◆ What to work on ◆
The answer should consist of each line below that contains the word "will".

(Collected data entries)

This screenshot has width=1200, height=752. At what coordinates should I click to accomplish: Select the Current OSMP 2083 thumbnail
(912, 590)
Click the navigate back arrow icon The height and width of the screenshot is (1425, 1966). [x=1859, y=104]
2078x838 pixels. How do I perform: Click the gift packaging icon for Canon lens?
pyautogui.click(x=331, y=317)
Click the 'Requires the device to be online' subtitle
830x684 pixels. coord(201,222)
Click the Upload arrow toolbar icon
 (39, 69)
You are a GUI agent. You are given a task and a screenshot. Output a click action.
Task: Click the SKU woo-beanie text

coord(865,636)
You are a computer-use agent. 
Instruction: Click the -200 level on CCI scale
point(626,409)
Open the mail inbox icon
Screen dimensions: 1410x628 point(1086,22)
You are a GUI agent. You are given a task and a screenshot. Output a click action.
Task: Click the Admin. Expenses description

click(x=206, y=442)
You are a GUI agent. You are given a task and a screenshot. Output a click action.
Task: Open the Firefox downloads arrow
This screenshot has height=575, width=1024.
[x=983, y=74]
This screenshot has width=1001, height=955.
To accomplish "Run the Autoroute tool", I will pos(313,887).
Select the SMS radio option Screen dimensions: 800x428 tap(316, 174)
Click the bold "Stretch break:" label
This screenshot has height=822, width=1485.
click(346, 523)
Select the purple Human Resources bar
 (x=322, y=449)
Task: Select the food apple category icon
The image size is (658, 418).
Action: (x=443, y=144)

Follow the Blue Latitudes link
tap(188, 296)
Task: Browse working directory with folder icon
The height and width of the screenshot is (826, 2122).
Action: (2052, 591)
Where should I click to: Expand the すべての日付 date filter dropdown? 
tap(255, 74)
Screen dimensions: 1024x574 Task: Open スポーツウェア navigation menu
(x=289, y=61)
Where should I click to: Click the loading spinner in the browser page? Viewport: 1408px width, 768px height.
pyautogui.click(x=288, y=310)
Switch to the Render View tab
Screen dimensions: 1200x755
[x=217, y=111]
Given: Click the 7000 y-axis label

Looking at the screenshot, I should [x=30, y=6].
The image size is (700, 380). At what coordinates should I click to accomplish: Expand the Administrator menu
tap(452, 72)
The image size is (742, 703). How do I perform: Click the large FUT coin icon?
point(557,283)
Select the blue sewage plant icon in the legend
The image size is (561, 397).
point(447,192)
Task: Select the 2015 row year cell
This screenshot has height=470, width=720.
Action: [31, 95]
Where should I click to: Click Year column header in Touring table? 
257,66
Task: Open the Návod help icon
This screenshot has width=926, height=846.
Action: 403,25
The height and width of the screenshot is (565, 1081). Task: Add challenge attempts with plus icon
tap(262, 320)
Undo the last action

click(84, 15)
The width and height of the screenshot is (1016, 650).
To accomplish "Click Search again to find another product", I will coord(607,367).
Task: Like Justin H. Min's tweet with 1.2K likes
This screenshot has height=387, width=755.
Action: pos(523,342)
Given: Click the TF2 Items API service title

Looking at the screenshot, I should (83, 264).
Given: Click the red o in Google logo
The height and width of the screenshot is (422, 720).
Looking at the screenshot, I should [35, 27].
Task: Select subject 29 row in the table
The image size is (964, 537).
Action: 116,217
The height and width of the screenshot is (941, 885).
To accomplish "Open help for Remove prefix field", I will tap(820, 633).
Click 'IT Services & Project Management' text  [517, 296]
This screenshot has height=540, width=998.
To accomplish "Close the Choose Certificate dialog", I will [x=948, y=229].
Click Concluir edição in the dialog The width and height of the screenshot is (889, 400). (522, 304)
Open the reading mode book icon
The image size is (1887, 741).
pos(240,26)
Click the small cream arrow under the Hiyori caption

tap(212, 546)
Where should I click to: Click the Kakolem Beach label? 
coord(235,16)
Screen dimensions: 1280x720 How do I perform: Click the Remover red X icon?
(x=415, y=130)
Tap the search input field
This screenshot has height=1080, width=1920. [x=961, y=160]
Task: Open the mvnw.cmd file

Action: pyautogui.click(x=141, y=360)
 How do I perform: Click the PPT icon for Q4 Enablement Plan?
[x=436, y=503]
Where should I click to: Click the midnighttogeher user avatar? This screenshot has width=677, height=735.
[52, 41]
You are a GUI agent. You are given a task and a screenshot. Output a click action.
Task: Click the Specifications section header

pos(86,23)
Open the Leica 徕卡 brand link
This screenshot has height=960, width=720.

◆ Solved exercise ◆
To accomplish "Run the Autoroute tool", I will pos(313,887).
To accomplish "Click Search again to find another product", I will coord(607,367).
To accomplish "Open help for Remove prefix field", I will tap(820, 633).
To accomplish "Close the Choose Certificate dialog", I will [x=948, y=229].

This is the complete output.